COMPLETE THE FOLLOWING:
1: In the lldb-server hang post, what is the only signal lldb-server still responds to while it spins?
2: Resume the lldb-server hang post after its final sentence.

SELECTED EXCERPT:
========================
Lldb-server spins forever in ptrace with 100% CPU on Linux Ubuntu 16.04

Hi,

I am running Linux Ubuntu 16.04.1 LTS (GNU/Linux 4.4.0-51-generic x86_64) in virtual machine.

When I am trying to write memory in my process, sometimes it works but sometimes lldb-server goes unresponsive. It spins with 100% CPU utilization and does not respond to any signals except SIGKILL.

I tried to debug it, but under debugger everything works perfectly :). Here are a couple observations:

  1. I believe that lldb-server spins inside ptrace. I put breakpoint on the highlighted line, and it does not hit. If I put breakpoint on line before, it hits but lldb-server hangs.

Error

NativeProcessLinux::PtraceWrapper(int req, lldb::pid_t pid, void *addr, void *data, size_t data_size, long *result)

{

Error error;

long int ret;

Log *log (ProcessPOSIXLog::GetLogIfAllCategoriesSet (POSIX_LOG_PTRACE));

PtraceDisplayBytes(req, data, data_size);

errno = 0;

if (req == PTRACE_GETREGSET || req == PTRACE_SETREGSET)

ret = ptrace(static_cast<__ptrace_request>(req), static_cast< ::pid_t>(pid), *(unsigned int *)addr, data);

else

ret = ptrace(static_cast<__ptrace_request>(req), static_cast< ::pid_t>(pid), addr, data);

if (ret == -1)

error.SetErrorToErrno();

  1. It seems that hang is caused by the client trying to read response too fast. I mean, if I step through the client code it works - i.e. there is significant delay between client writing into pipe and issuing ::select to wait for response.

Any advice how to deal with the situation except putting random sleeps in random places?
========================
INFORMATION PROVIDED:
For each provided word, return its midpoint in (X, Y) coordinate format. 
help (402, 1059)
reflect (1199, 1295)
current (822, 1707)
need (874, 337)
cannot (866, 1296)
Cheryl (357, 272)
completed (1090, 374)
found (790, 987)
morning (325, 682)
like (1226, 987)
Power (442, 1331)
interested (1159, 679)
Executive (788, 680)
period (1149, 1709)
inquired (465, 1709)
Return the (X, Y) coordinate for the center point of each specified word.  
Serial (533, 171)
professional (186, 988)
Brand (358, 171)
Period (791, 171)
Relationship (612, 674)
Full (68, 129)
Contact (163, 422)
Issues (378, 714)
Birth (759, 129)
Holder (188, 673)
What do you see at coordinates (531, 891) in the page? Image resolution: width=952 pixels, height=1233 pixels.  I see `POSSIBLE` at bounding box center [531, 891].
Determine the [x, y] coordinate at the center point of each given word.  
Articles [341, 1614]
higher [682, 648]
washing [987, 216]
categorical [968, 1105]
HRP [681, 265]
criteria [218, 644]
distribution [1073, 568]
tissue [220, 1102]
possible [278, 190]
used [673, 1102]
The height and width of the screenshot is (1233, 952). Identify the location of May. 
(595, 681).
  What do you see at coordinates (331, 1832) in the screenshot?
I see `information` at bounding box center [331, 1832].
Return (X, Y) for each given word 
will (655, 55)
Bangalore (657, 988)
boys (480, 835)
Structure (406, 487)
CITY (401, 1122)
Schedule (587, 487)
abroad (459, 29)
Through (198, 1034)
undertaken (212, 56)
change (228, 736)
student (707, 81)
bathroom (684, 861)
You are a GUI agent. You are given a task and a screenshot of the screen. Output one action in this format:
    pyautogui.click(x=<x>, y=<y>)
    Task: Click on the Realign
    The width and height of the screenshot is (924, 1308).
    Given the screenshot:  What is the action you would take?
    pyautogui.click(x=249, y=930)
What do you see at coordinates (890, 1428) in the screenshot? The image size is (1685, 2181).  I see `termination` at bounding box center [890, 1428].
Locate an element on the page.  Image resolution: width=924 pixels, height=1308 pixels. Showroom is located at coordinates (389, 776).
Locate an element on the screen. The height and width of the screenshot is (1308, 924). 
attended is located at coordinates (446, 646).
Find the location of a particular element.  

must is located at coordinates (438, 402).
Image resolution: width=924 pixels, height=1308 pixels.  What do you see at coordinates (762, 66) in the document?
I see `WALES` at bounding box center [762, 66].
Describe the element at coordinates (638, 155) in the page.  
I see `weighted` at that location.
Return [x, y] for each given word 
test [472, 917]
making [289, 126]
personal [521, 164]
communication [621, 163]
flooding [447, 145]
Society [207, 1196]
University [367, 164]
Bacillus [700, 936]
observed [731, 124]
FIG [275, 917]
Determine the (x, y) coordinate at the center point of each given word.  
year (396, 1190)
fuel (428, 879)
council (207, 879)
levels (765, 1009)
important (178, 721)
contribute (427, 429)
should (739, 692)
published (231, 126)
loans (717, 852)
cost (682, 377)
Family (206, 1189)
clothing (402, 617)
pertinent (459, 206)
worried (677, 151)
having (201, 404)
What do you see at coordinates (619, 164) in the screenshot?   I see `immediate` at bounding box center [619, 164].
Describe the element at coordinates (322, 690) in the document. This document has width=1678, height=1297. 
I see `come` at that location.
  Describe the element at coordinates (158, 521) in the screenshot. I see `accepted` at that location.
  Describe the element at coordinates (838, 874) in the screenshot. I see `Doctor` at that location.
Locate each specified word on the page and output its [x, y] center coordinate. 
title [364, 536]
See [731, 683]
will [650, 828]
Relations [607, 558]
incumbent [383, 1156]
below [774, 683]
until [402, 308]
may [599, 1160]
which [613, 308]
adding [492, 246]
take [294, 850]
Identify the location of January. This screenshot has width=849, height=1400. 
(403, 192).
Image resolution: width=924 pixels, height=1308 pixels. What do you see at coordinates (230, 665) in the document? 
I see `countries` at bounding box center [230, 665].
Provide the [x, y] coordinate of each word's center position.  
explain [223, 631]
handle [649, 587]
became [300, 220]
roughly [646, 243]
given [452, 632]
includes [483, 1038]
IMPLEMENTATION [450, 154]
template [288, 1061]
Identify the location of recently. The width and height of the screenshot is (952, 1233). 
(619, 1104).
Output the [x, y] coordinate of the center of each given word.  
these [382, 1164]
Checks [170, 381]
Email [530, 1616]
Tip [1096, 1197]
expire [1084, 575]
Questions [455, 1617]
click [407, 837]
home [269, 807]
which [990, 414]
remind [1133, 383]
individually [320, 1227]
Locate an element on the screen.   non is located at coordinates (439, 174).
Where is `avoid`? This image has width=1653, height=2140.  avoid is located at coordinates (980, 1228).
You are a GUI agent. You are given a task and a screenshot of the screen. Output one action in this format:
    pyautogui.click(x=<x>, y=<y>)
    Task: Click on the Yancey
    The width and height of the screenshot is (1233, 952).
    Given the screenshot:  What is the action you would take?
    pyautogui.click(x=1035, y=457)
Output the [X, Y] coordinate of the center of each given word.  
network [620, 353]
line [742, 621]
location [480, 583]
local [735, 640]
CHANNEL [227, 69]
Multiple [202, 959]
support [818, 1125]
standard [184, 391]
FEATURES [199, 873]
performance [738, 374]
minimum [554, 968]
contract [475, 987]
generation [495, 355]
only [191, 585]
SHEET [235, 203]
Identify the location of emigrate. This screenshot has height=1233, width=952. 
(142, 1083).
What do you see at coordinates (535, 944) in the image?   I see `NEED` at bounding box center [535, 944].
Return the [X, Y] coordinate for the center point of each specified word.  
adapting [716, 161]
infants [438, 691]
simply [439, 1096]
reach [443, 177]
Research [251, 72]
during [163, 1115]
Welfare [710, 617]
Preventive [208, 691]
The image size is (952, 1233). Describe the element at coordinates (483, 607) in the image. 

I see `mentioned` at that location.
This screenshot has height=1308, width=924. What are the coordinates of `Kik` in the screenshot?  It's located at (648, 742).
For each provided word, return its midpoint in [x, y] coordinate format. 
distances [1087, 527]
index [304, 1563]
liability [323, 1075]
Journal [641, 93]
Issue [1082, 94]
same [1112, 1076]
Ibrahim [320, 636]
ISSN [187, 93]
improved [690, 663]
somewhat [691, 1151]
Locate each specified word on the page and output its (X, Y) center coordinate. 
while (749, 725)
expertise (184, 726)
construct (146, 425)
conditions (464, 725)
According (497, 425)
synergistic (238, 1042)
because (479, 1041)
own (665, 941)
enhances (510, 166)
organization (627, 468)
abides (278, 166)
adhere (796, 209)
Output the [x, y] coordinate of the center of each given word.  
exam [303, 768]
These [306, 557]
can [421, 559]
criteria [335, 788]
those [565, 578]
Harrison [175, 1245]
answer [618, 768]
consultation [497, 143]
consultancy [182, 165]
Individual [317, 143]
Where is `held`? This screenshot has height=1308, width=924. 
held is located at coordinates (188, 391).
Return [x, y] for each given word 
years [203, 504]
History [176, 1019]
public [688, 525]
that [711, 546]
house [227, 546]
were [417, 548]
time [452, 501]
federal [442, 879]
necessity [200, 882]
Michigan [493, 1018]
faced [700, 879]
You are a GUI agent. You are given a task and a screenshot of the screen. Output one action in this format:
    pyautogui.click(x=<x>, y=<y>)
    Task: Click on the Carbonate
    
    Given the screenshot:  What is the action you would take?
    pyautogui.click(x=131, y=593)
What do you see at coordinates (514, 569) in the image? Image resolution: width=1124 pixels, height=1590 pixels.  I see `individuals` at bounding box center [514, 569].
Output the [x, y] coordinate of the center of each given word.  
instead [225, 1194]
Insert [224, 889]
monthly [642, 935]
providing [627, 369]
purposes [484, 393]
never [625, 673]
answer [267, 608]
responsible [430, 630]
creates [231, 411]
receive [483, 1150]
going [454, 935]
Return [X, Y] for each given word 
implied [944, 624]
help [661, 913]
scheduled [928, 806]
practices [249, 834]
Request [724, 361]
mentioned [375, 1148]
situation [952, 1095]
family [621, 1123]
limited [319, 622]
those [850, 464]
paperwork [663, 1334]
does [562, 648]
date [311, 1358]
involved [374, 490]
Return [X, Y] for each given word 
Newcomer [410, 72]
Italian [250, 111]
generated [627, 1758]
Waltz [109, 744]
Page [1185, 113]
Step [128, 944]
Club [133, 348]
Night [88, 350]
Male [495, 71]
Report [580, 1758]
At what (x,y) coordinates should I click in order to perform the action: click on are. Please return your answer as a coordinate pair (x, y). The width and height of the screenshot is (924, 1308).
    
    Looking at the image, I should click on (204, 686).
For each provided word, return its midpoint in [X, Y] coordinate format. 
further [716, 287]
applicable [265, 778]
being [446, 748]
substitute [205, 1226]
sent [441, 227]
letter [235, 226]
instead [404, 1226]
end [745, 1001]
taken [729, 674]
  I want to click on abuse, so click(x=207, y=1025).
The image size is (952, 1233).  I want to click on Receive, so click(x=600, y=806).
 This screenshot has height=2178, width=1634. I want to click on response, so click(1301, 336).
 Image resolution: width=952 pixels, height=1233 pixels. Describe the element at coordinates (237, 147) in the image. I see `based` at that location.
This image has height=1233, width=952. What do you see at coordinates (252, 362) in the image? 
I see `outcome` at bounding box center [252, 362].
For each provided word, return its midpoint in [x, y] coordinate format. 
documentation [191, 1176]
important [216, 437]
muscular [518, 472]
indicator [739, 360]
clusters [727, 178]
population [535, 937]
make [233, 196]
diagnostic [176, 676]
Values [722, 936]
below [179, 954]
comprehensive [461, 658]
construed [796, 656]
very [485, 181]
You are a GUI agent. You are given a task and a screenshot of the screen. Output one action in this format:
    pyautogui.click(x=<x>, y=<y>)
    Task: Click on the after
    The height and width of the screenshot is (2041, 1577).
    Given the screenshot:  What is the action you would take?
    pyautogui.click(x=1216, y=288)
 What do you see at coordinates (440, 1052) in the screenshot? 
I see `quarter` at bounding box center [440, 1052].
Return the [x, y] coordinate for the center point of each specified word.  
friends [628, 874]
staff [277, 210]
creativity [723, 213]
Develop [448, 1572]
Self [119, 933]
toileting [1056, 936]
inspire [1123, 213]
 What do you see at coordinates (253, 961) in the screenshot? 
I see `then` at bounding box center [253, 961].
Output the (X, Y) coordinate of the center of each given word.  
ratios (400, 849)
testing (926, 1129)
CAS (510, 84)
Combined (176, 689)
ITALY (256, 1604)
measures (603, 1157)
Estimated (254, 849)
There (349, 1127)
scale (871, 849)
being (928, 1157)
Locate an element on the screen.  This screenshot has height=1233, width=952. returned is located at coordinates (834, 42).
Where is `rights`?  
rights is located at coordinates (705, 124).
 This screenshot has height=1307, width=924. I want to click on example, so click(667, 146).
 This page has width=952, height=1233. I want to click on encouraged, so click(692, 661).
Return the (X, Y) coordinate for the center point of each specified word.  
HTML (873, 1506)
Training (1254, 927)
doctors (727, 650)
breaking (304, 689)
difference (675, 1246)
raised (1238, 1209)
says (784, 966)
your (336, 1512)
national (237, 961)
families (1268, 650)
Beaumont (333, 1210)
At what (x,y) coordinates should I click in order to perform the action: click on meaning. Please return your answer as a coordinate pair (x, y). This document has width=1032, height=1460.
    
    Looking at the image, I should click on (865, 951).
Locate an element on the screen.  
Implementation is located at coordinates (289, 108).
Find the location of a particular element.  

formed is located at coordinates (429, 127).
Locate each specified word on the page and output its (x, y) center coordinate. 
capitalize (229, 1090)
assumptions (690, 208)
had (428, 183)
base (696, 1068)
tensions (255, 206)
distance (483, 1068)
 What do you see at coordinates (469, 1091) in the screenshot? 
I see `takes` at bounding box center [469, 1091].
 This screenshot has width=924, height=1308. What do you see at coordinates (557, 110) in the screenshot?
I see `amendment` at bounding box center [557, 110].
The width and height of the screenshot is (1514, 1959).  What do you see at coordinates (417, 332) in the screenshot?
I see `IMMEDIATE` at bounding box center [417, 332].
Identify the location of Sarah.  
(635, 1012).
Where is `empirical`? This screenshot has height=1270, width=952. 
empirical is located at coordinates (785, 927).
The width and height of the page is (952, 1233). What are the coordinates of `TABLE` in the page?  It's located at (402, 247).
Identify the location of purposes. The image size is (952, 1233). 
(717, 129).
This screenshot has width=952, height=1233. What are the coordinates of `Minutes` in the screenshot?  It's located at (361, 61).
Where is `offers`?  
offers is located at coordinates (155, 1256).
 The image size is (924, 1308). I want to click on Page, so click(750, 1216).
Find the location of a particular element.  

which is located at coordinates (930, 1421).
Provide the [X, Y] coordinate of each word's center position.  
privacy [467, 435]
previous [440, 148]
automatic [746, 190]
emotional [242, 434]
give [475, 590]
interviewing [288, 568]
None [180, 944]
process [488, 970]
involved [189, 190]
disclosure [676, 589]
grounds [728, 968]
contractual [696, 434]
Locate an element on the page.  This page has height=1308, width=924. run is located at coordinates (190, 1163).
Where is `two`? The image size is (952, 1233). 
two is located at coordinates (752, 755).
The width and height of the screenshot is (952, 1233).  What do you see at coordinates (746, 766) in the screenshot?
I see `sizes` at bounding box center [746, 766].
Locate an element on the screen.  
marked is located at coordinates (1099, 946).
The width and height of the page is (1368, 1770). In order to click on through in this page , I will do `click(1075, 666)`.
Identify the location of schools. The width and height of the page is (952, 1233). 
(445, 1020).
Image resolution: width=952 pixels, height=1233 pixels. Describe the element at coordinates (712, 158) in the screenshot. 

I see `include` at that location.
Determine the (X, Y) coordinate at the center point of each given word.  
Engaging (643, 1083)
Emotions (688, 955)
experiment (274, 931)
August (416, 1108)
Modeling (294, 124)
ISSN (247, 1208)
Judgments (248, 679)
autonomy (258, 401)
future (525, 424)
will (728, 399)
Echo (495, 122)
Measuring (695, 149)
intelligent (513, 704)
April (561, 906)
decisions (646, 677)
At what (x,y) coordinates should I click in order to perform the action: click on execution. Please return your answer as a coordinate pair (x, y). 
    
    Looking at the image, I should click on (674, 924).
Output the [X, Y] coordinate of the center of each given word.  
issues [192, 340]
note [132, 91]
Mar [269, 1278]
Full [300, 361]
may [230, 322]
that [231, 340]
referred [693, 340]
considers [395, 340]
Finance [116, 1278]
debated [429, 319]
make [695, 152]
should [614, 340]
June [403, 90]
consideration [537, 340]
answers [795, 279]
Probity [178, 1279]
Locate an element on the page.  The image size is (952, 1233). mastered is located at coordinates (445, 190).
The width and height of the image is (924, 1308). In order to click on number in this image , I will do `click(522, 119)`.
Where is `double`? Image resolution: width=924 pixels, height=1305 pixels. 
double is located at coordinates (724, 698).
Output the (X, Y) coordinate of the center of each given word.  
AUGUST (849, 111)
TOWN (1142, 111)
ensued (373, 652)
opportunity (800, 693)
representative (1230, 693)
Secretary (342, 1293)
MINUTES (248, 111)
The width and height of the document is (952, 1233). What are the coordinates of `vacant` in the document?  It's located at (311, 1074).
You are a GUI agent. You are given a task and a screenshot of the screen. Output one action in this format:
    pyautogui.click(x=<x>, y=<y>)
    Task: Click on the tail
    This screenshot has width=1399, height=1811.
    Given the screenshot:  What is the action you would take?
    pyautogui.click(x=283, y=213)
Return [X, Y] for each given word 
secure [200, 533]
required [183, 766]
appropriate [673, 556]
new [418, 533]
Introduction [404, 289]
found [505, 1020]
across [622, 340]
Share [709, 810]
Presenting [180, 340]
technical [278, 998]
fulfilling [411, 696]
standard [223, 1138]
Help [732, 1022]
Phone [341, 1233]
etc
========================
TASK RESPONSES:
1: SIGKILL

2:
Thanks,

Eugene

Hello Eugene,

this sounds troubling, and I'd like to get to the bottom of this. If
you can get me a bit more information about this, I believe we can
figure it out:

- could you get a backtrace of lldb-server when it is in the "stuck"
state (just attach with lldb/gdb after it hangs and do "bt")? I want
to see the where is it spinning, as I don't see any obvious infinite
loop there.

- are you able to still reproduce the bug with logging enabled? If so,
I'd like to see the log file to understand this better. (You can
enable logging by starting lldb-server with: --log-file XXX.log
--log-channels "lldb all:linux all". If you're starting it via lldb
client you can set the LLDB_DEBUGSERVER_LOG_FILE and
LLDB_SERVER_LOG_CHANNELS environment vars to achieve this)

- If you can get me reasonably detailed repro steps, I can try to
investigate (I am fine with the first step being "install ubuntu 16.04
in virtualbox")

Hi,
1. I believe that lldb-server spins inside ptrace. I put breakpoint on the
highlighted line, and it does not hit. If I put breakpoint on line before,
it hits but lldb-server hangs.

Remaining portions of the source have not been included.